On partial diffusion and mixing without hypoellipticity
Xu'an Dou, Delphine Salort, Didier Smets
TL;DR
This work addresses exponential mixing for a degenerate diffusion-transport model $\partial_t u - \partial_{xx}u + V(x)\partial_yu =0$ on $\mathbb{T}^2$, without assuming global hypoellipticity. It develops two complementary routes to quantitative relaxation: (i) a Doeblin-type argument with explicit lower bounds when $V$ has two plateaux (or approximate regularity via a weak local Hörmander condition), and (ii) spectral resolvent estimates in 1D combined with Fourier decomposition in $y$ to obtain $L^2$- and $L^p$-mixing rates that depend on variational quantities $\omega_2(V)$ and $\Osc(V)$. The paper also discusses smoothing limitations in plateau regimes, contrasts with hypocoercivity strategies, and outlines an optimal-control perspective for constructing fundamental solutions, highlighting both its potential and current limitations.

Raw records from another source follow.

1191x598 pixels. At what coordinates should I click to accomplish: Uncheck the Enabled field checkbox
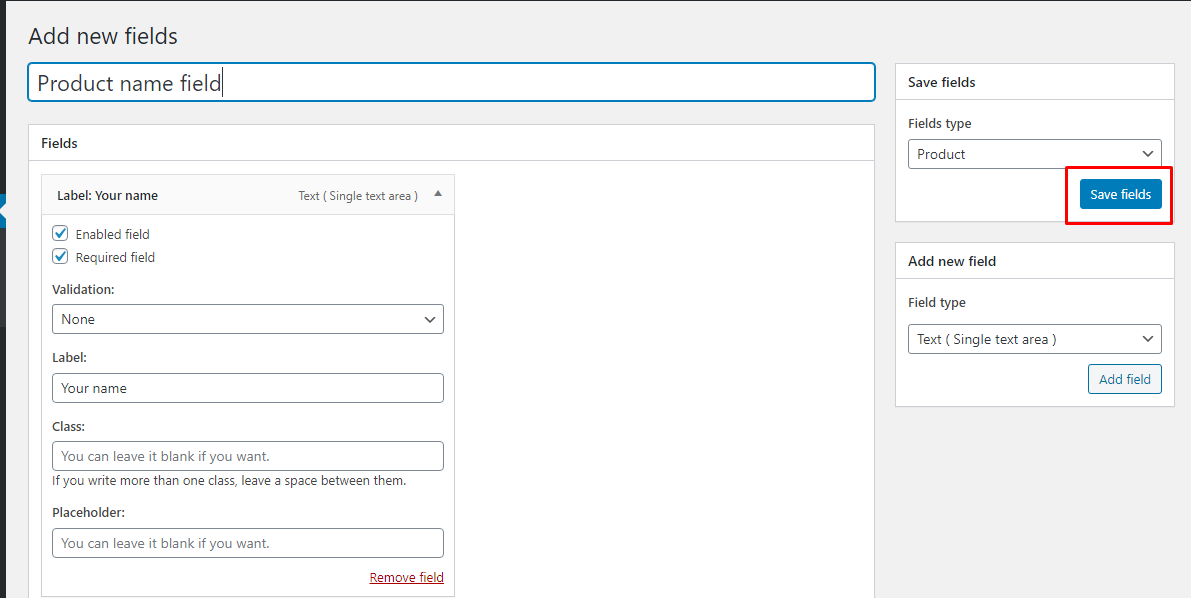(x=60, y=234)
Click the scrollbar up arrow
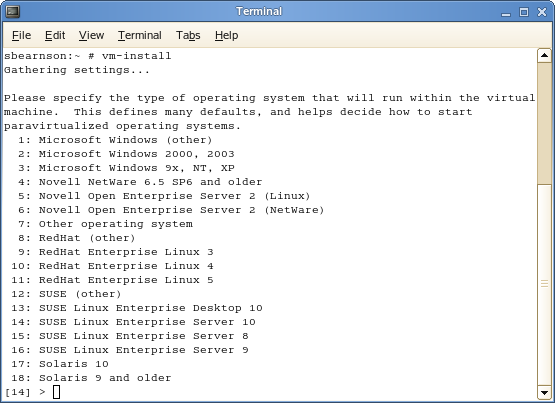This screenshot has height=403, width=555. 544,56
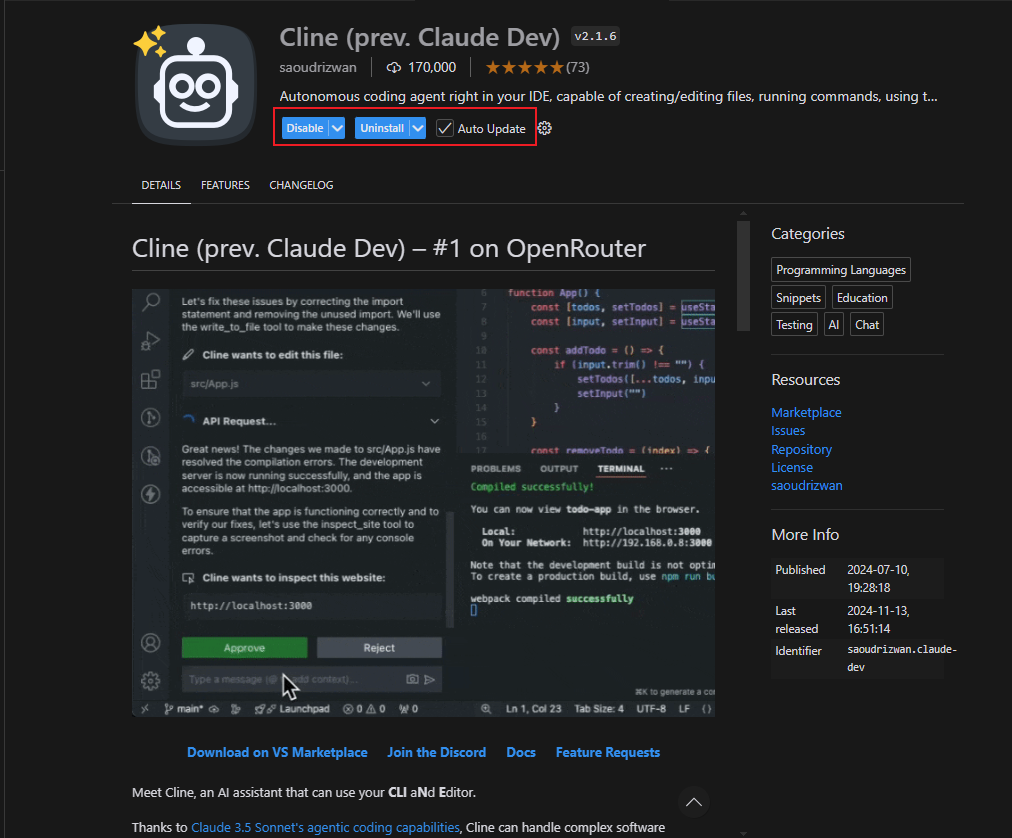This screenshot has height=838, width=1012.
Task: Click the Uninstall button
Action: click(382, 128)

Together, these results provide explicit mixing criteria for a broad class of irregular transport fields and clarify how partial diffusion can induce global mixing even in non-hypoelliptic settings.
Abstract
A simple Markov process is considered involving a diffusion in one direction and a transport in a transverse direction. Quantitative mixing rate estimates are obtained with limited assumptions about the transport field, which might be highly irregular and/or highly degenerate, in particular quite far from satisfying an hypoellipticity type assumption.